En estos días anteriores a la Ascensión del Señor, continuamos escuchando palabras del testamento de Jesús en la última cena. Él se va y no quiere que sus amigos quedemos tristes o perdamos la paz.
Después del Padrenuestro de la Misa, hay una oración que comienza con estas palabras: Señor Jesucristo, que dijiste a tus apóstoles: La paz os dejo, mi paz os doy… Pedimos su paz, no la del mundo. ¿Qué diferencia hay entre la una y la otra? La paz del mundo es ausencia de compromisos, es volátil y vacía, es la paz de los cementerios. La paz del Señor es más profunda que las circunstancias que nos toca vivir o sufrir; es una paz compatible con un cáncer terminal o con una silla de ruedas.
Las despedidas y saludos de un buen judío como Jesús eran sustanciosos porque en ellos brillaba la palabra shalom, paz. Si el primer enemigo de la paz es el egoísmo, el primer amigo de la paz es el amor. Otro enemigo de la paz es el miedo; por eso, otro gran amigo de la paz es la fe. Y cuando, por lo que sea, perdemos la paz, la camino para recobrarla es el del perdón. La paz es vivir reconciliados con Dios, con los demás y con nosotros mismos.
Nuestras despedidas y saludos suelen ser fórmulas insustanciales. Suelen ser palabras vacías de significado como: hasta luego; o chao. Hemos perdido, y esto vale especialmente para nosotros creyentes, la sustanciosa despedida del Adiós. Con un Adiós ponemos bajo el cuidado de Dios la persona a la que despedimos.
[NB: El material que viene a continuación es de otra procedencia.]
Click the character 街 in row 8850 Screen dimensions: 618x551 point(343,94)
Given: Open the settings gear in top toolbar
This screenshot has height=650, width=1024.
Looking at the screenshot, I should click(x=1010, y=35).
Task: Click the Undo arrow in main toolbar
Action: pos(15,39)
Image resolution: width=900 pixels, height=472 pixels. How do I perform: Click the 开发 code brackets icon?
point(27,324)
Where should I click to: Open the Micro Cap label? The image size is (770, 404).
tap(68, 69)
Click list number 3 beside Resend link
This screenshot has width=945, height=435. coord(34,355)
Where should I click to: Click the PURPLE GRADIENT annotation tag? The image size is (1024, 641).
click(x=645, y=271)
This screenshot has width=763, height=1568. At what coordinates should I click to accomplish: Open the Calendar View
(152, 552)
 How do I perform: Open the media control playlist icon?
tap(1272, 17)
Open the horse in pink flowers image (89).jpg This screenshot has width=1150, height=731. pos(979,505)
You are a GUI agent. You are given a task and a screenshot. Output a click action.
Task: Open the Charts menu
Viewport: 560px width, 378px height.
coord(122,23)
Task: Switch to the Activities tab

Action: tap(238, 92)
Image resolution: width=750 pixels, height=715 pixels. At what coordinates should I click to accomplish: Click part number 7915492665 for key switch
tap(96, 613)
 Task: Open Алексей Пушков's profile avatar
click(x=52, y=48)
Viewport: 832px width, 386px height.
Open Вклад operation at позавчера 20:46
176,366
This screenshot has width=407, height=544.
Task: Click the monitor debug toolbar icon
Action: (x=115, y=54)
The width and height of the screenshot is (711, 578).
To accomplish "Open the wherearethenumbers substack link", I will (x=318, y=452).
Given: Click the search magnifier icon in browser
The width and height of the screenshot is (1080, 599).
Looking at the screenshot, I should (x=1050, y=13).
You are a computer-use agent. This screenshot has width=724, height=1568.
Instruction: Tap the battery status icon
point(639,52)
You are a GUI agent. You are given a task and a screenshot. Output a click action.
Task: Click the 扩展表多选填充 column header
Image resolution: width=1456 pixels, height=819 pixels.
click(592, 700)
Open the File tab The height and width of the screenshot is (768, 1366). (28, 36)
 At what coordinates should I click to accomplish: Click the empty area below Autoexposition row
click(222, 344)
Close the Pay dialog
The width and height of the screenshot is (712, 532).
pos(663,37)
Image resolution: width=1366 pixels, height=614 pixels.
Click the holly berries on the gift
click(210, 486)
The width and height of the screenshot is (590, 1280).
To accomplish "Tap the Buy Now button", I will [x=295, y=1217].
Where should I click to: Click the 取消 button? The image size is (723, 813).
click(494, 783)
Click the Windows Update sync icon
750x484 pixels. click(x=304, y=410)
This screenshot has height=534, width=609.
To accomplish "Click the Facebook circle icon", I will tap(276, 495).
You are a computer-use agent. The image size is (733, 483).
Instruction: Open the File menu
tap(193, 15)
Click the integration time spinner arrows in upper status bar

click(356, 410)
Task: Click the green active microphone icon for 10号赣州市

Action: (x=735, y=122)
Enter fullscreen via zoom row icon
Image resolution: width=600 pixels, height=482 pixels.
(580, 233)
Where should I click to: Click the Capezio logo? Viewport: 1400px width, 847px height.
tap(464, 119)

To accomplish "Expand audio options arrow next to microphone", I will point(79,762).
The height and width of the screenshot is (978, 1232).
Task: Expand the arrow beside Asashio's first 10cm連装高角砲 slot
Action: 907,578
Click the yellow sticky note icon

Hoy, más que nunca, vivimos una vida excesivamente acelerada. No sabemos de espacios de silencio donde encontrar la paz. Permitimos ser bombardeados por datos e informaciones, y ya no sabemos reflexionar; y carecemos de lucidez. Vivimos una época de analfabetismo psíquico; por eso la generación actual está expuesta a tantas patologías del espíritu. Falla la solidez interior, la paz. A nosotros, creyentes, la fe debe liberarnos de la alienación, de la superficialidad, del vacío interior. La fe debe ser la fuente de nuestra paz.